Somente em 16 de abril, depois que a pandemia atingiu proporções de crise em toda a Índia e não mostrou sinais de redução, o governo central finalmente decidiu permitir que três empresas públicas fabricassem a vacina – embora três outras unidades públicas, com maior experiência e capacidade , foram inexplicavelmente deixados de fora. Mesmo estas novas unidades necessitarão agora de vários meses para se prepararem para a produção.

Entretanto, numa estratégia singularmente cínica, o governo Modi transferiu a responsabilidade da vacinação para os estados, sem fornecer qualquer financiamento – fazendo-os, na verdade, pagar preços mais elevados. Acordou com os produtores privados um sistema de preços segundo o qual os governos estaduais, que já estão desesperadamente com falta de recursos financeiros e que enfrentam fortes restrições orçamentais, terão de pagar até quatro vezes o que o governo central paga pelas mesmas vacinas. Agora também estão autorizados a importar vacinas do estrangeiro – para isso terão de licitar por conta própria. Para criar tal <em>Hunger Games</em> entre os governos estaduais, sem financiamento central e aquisição de vacinas para todos os residentes, só pode ter resultados desastrosos.

Capitalismo de desastres 

O último sinal deste encorajamento activo do capitalismo de desastre por parte do Estado indiano é ainda mais flagrante.

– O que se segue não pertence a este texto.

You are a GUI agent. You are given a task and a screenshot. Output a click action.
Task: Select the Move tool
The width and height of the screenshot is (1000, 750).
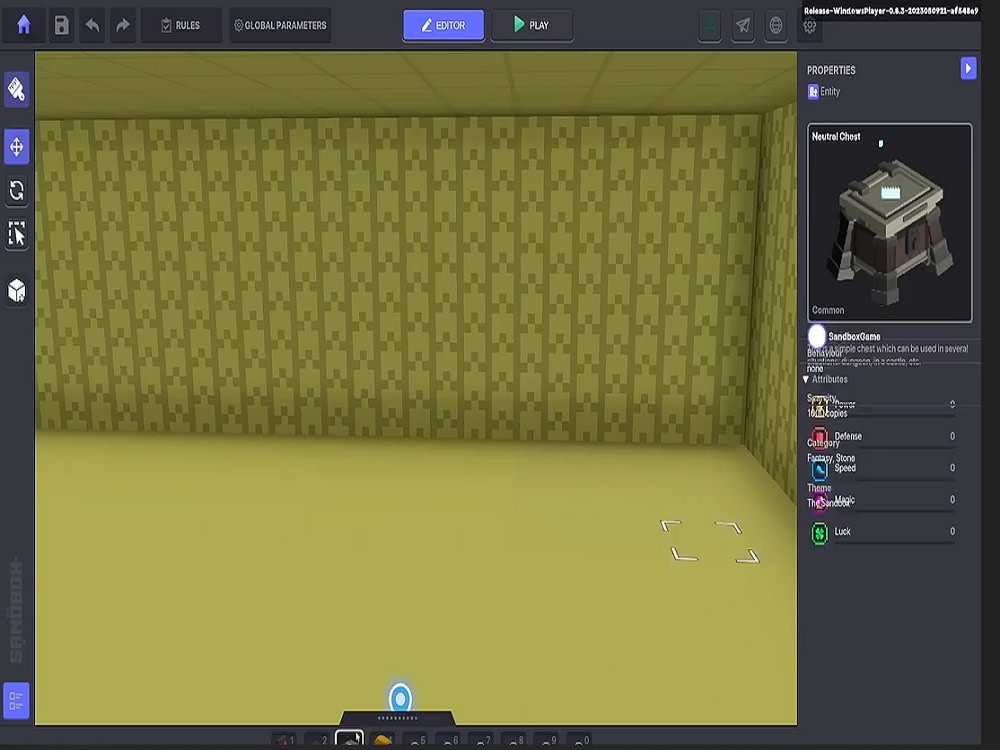[14, 145]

Na proposta de abertura da vacinação à faixa etária dos 18 aos 45 anos a partir de 1 de maio, o acesso será limitado a hospitais e clínicas privadas, e apenas mediante pagamento — com preços variando de 1,200 rúpias a 2,400 rúpias (13.25€-26.5€) por dose! Obviamente, os pobres não terão condições de pagar pelas vacinas e, assim, a pandemia continuará, o enorme sofrimento humano continuará e inúmeras vidas serão perdidas.

Se um romance tivesse sido escrito nesse sentido, seria descartado como irrealista e improvável demais para ser levado a sério. Infelizmente, isso é totalmente verdade - e a estratégia do governo indiano é apenas um exemplo extremo da privilégio dos lucros corporativos sobre vidas humanas que marca o nosso mundo ainda neoliberal.

Jayati Ghosh é professor de economia na Universidade Jawaharlal Nehru, em Nova Deli, e membro da Comissão Independente para a Reforma da Tributação Corporativa Internacional.

Este artigo é de Diário IPS e é uma publicação conjunta da Europa Social e a Diário IPS.

As opiniões expressas são exclusivamente do autor e podem ou não refletir as de Notícias do Consórcio.